Exclusive: The boss of Balfour Beatty has resigned from his role on the Construction Leadership Council (CLC) due to other “long-term commitments”, Construction News can reveal.
Leo Quinn, Balfour’s group chief executive, has left his position as the skills lead on the CLC, 15 months after he was first appointed to the body.
The CLC, whose co-chairs are Crossrail boss Andrew Wolstenholme and Conservative peer Lord Prior, is a pan-industry body working with government to support the UK construction sector.
Balfour Beatty cited Mr Quinn’s other “ongoing long-term commitments” as the reason behind his decision to step down.
A spokeswoman said: “Having delivered the skills workstream report in July and taking into account his other important long-term commitments, including the 5% Club, Mr Quinn suggested to the CLC that the moment had come to transition his role on the CLC skills workstream to new leadership.”
The skills report put together by Mr Quinn is understood to have examined the skills issues facing the industry and was intended to feed into construction’s sector deal as part of the government’s industrial strategy.
A spokeswoman for the Department for Business, Energy and Industrial Strategy, which oversees the CLC, said: “Leo Quinn has written to the co-chairs of the Construction Leadership Council to confirm his resignation.
“We would like to thank him for his substantial contribution to delivering the CLC’s strategy including leadership of the skills work stream.

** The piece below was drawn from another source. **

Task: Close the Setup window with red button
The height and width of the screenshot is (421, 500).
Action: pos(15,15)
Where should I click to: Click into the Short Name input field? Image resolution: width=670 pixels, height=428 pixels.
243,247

His successor will be appointed in due course.”
Balfour Beatty said it would continue to support the CLC and share knowledge with his replacement.

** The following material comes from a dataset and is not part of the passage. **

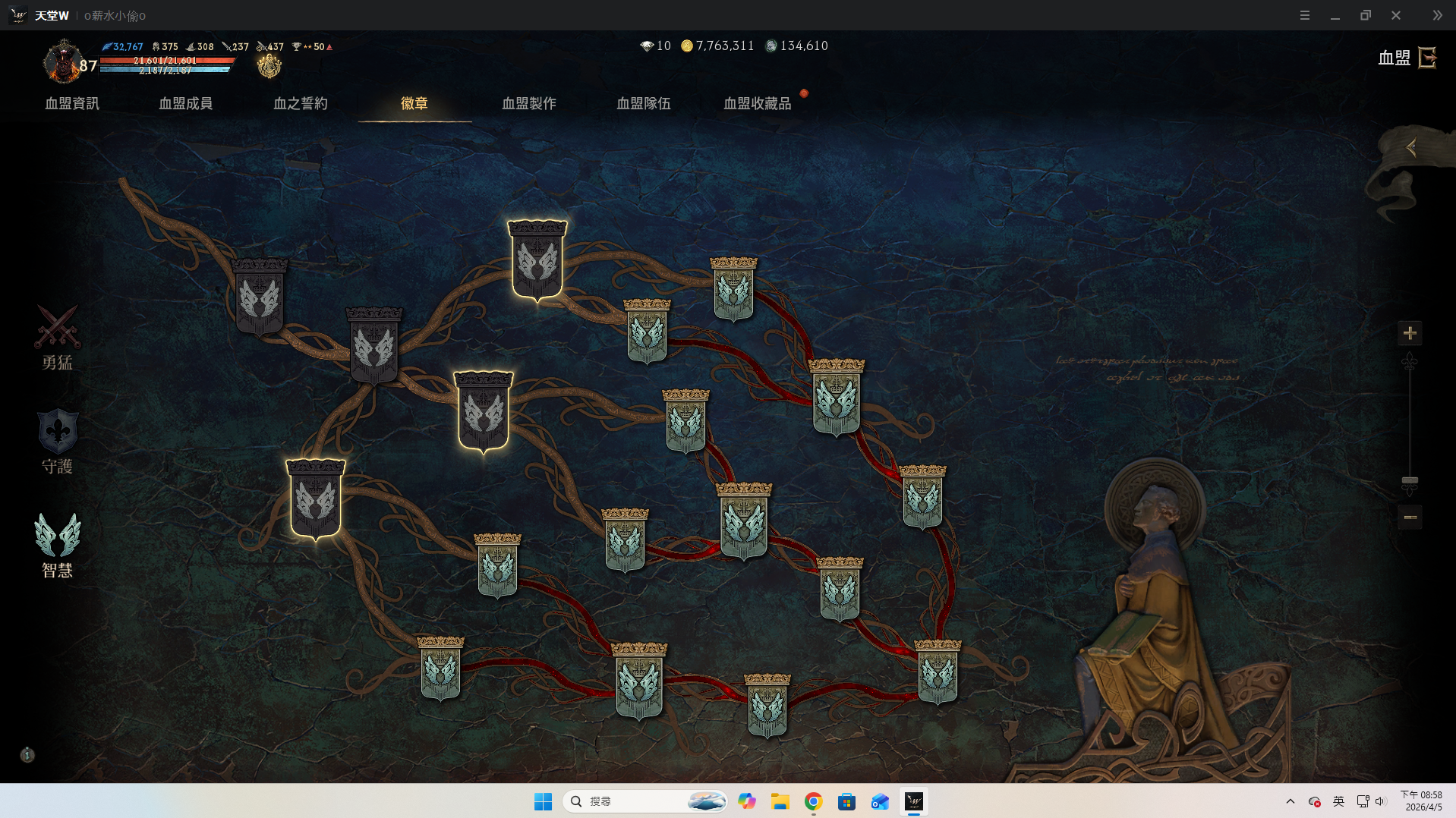Click the golden crest buff icon

(x=269, y=66)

The news comes a week after Mr Quinn announced that Balfour Beatty was likely to vote against the CITB in the upcoming consensus vote on the future of the industry training body.
Mr Quinn said construction’s current skills shortage proved that the CITB was not delivering on its remit to create the skills the industry needed and as it stood he could not justify the continued existence of the organisation.
The Balfour boss set himself the task of stemming the large number of construction apprentices leaving the industry and helping the government achieve its aim of creating three million apprentices by 2020.
Prior to re-joining Balfour Beatty, Mr Quinn launched The 5% Club in 2013 – an industry-led initiative under which members commit to ensuring 5 per cent of their workforces are apprentices, graduates or sponsored students.